■ Brief
An exact copy of every record is needed.

■ Record set
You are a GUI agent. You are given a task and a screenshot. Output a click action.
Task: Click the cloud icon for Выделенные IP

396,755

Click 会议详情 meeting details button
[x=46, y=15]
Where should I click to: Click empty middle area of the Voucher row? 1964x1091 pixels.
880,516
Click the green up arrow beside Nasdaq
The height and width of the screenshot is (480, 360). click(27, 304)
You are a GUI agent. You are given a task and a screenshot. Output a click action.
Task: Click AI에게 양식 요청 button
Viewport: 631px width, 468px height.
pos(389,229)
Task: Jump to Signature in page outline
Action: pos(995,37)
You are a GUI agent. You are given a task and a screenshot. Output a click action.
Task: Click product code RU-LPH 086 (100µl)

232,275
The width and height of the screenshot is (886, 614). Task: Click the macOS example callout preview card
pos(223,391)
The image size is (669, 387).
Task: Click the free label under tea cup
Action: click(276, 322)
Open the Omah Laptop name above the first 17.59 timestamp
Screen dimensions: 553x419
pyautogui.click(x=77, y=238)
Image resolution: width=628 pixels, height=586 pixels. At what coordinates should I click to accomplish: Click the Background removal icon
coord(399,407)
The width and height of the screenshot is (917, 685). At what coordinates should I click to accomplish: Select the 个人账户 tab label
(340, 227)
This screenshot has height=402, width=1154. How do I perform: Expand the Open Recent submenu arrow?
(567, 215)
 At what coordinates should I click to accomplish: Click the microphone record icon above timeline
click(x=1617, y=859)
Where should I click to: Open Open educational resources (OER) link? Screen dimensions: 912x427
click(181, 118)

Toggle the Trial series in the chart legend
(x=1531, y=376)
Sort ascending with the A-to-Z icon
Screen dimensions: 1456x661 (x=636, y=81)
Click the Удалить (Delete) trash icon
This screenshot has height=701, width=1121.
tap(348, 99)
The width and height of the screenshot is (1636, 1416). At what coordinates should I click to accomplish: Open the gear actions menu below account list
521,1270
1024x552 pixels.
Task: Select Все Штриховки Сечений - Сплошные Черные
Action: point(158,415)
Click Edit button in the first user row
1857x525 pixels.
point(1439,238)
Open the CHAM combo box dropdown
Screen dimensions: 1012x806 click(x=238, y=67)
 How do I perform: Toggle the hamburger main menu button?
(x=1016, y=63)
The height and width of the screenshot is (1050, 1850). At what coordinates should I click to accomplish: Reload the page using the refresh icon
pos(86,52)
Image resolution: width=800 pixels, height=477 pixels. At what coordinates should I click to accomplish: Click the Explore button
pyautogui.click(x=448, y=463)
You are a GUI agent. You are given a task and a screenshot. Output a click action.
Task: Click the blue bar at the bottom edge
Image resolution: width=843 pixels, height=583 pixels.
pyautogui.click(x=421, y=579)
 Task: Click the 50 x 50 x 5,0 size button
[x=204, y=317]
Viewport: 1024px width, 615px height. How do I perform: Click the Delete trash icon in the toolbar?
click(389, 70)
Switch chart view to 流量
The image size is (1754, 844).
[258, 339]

■ Exercise answer
You are a GUI agent. You are given a task and a screenshot. Output a click action.
Task: Click the cloud icon for Выделенные IP

396,755

Click 会议详情 meeting details button
[x=46, y=15]
Where should I click to: Click empty middle area of the Voucher row? 1964x1091 pixels.
880,516
Click the green up arrow beside Nasdaq
The height and width of the screenshot is (480, 360). click(27, 304)
You are a GUI agent. You are given a task and a screenshot. Output a click action.
Task: Click AI에게 양식 요청 button
Viewport: 631px width, 468px height.
pos(389,229)
Task: Jump to Signature in page outline
Action: pos(995,37)
You are a GUI agent. You are given a task and a screenshot. Output a click action.
Task: Click product code RU-LPH 086 (100µl)

232,275
The width and height of the screenshot is (886, 614). Task: Click the macOS example callout preview card
pos(223,391)
The image size is (669, 387).
Task: Click the free label under tea cup
Action: click(276, 322)
Open the Omah Laptop name above the first 17.59 timestamp
Screen dimensions: 553x419
pyautogui.click(x=77, y=238)
Image resolution: width=628 pixels, height=586 pixels. At what coordinates should I click to accomplish: Click the Background removal icon
coord(399,407)
The width and height of the screenshot is (917, 685). At what coordinates should I click to accomplish: Select the 个人账户 tab label
(340, 227)
This screenshot has height=402, width=1154. How do I perform: Expand the Open Recent submenu arrow?
(567, 215)
 At what coordinates should I click to accomplish: Click the microphone record icon above timeline
click(x=1617, y=859)
Where should I click to: Open Open educational resources (OER) link? Screen dimensions: 912x427
click(181, 118)

Toggle the Trial series in the chart legend
(x=1531, y=376)
Sort ascending with the A-to-Z icon
Screen dimensions: 1456x661 (x=636, y=81)
Click the Удалить (Delete) trash icon
This screenshot has height=701, width=1121.
tap(348, 99)
The width and height of the screenshot is (1636, 1416). At what coordinates should I click to accomplish: Open the gear actions menu below account list
521,1270
1024x552 pixels.
Task: Select Все Штриховки Сечений - Сплошные Черные
Action: point(158,415)
Click Edit button in the first user row
1857x525 pixels.
point(1439,238)
Open the CHAM combo box dropdown
Screen dimensions: 1012x806 click(x=238, y=67)
 How do I perform: Toggle the hamburger main menu button?
(x=1016, y=63)
The height and width of the screenshot is (1050, 1850). At what coordinates should I click to accomplish: Reload the page using the refresh icon
pos(86,52)
Image resolution: width=800 pixels, height=477 pixels. At what coordinates should I click to accomplish: Click the Explore button
pyautogui.click(x=448, y=463)
You are a GUI agent. You are given a task and a screenshot. Output a click action.
Task: Click the blue bar at the bottom edge
Image resolution: width=843 pixels, height=583 pixels.
pyautogui.click(x=421, y=579)
 Task: Click the 50 x 50 x 5,0 size button
[x=204, y=317]
Viewport: 1024px width, 615px height. How do I perform: Click the Delete trash icon in the toolbar?
click(389, 70)
Switch chart view to 流量
The image size is (1754, 844).
[258, 339]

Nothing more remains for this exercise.